The project has 2 servers, one running Postgresql and the other Metabase. First register for google cloud account and/or AWS. I was interested in using both for practice on both platforms.

Prerequisites

A google cloud and AWS account and some knowledge of BASH, python, pandas and SQLalchemy.

Installation

Postgres

Connect to server via ssh. On this server install postgres. The following commands will be run in the terminal:

sudo apt-get update
sudo apt -y install postgresql postgresql-client postgresql-contrib

Then log in as the superuser and change the password:

sudo -u postgres psql postgres

Now to be able to connect to Postgresql remotely a few things must be adjusted. In terminal, edit pg_hba.conf using the nano editor or your favorite editor.

sudo nano /etc/postgresql/12/main/pg_hba.conf

Scroll down to the bottom of the file and add the following lines:

# IPv4 remote connections for the tutorial:
host    all             all           [YOUR_IPV4_ADDRESS]/32         md5

Replace [YOUR_IPV4_ADDRESS] with the address of your local computer.
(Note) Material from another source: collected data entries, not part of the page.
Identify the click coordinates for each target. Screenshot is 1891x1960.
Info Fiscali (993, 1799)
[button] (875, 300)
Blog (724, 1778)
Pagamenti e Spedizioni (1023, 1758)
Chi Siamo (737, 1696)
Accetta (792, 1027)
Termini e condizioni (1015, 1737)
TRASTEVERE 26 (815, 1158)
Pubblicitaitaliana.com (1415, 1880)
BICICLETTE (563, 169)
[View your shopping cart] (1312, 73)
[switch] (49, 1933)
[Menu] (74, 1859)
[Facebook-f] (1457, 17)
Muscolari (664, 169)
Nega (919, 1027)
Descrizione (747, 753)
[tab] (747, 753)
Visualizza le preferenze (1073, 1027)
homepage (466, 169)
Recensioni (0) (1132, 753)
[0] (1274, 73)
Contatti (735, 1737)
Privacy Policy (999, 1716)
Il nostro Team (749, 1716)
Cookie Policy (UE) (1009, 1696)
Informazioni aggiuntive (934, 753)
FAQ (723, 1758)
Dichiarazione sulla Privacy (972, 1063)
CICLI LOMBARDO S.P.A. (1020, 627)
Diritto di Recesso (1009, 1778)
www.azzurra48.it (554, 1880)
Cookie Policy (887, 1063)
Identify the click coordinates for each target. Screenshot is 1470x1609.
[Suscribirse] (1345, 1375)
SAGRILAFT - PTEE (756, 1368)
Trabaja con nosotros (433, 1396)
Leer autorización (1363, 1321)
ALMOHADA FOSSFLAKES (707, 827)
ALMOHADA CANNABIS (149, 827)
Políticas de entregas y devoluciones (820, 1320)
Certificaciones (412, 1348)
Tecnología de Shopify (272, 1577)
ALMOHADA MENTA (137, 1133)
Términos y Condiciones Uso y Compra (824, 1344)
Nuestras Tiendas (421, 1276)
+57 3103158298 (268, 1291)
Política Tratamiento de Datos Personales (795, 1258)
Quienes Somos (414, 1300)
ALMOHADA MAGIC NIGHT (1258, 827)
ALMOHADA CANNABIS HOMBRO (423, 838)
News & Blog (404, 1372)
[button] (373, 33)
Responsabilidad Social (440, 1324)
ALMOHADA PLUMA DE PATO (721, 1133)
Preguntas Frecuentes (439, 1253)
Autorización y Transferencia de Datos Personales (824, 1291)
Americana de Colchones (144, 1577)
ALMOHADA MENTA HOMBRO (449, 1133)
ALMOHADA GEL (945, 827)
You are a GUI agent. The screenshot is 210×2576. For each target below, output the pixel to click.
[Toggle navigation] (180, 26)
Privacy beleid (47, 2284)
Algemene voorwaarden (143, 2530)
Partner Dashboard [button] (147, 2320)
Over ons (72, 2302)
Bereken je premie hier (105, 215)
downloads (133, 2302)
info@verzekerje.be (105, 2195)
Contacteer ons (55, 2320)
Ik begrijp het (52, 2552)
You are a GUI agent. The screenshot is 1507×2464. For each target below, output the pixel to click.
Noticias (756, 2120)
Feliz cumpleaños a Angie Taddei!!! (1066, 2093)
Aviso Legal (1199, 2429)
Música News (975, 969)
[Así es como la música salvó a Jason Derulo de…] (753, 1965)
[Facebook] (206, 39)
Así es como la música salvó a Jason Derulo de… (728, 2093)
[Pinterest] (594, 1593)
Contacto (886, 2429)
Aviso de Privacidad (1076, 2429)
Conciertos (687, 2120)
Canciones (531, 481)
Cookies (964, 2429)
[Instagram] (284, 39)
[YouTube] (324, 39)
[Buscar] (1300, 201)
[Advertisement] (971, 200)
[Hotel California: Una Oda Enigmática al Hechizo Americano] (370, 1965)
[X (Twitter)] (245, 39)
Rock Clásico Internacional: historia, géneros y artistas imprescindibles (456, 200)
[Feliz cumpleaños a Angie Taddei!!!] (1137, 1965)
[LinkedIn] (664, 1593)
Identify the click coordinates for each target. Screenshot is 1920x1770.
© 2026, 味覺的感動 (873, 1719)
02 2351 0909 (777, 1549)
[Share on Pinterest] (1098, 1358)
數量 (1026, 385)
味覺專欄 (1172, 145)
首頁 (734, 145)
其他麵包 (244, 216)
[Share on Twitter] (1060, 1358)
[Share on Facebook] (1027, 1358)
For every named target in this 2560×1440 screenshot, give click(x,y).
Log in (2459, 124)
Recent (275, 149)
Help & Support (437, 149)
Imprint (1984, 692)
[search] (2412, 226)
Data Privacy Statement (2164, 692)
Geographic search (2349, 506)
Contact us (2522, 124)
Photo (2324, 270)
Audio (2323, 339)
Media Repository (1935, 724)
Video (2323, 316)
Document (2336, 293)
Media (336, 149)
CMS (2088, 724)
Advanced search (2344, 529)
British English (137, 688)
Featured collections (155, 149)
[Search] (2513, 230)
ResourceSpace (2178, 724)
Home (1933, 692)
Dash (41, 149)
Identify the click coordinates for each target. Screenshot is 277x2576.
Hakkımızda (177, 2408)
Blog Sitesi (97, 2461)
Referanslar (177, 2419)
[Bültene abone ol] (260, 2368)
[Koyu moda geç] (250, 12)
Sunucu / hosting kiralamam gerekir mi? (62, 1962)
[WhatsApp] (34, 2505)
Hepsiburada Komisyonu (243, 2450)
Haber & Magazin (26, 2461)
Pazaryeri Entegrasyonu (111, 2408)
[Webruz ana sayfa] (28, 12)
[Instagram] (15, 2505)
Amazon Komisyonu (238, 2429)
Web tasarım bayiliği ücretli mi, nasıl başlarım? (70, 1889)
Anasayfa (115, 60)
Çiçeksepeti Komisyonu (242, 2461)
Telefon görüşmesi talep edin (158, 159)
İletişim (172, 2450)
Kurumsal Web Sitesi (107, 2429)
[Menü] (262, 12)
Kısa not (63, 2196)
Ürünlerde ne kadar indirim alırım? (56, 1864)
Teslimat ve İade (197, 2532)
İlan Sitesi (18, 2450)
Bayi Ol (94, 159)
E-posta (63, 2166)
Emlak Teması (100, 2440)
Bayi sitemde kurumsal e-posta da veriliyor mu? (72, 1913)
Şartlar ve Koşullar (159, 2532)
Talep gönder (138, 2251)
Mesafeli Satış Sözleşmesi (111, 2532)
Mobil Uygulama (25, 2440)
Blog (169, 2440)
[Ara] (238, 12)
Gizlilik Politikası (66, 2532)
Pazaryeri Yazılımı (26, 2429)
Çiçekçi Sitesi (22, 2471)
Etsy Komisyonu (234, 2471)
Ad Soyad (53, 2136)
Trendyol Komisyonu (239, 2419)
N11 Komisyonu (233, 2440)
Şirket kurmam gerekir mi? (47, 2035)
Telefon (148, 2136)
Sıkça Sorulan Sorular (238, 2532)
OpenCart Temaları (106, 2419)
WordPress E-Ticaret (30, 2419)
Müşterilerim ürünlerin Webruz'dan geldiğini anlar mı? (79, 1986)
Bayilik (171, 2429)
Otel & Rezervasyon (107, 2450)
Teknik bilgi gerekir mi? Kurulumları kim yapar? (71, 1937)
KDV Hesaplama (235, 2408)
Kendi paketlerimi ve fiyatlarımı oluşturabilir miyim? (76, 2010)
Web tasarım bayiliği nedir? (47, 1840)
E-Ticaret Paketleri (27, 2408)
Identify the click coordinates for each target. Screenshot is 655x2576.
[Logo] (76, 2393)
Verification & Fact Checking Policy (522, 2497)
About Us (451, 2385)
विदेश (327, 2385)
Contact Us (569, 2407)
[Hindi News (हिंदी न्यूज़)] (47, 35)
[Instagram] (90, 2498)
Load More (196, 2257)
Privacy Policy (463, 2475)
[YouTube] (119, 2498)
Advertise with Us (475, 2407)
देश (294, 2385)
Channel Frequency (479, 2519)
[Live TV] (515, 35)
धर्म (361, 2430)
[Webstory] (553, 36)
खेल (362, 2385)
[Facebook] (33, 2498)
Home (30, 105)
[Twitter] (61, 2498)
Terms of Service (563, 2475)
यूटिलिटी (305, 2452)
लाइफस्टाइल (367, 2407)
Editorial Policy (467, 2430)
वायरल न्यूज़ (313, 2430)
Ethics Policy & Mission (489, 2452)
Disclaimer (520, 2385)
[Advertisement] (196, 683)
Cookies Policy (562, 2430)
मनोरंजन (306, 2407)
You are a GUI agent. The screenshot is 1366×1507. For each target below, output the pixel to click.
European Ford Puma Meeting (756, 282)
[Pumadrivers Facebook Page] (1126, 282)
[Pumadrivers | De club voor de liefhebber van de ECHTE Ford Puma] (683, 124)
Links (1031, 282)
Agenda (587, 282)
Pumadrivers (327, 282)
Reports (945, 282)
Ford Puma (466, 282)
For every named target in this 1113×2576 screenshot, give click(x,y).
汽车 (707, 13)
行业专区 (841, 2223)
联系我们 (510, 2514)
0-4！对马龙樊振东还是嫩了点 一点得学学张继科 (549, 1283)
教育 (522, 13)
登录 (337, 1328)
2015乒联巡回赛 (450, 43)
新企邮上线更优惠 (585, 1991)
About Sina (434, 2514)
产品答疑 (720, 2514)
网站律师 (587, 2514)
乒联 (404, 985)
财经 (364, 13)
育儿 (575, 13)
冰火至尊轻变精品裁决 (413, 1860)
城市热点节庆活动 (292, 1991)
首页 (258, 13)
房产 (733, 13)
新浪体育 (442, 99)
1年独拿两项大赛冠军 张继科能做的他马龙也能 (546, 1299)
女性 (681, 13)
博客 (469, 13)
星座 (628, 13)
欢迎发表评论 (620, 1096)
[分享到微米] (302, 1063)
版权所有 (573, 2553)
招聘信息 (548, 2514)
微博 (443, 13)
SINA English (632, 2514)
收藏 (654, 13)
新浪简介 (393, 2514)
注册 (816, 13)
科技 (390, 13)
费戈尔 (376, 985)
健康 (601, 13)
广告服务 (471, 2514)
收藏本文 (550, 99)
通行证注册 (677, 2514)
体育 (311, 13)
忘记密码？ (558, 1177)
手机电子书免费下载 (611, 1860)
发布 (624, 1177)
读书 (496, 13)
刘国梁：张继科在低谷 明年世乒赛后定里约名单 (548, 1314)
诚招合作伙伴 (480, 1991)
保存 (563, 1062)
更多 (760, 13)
Now the postgres.conf file must also be edited:

sudo nano /etc/postgresql/12/main/postgresql.conf

In this file the listen_addresses must be altered from localhost to either a specific IP address or to * for any:

listen_addresses = '*'

Once these two files have been edited then the firewall must be adjusted in google cloud to open the network port. The details and instuctions can be found HERE. Or please get in touch for help.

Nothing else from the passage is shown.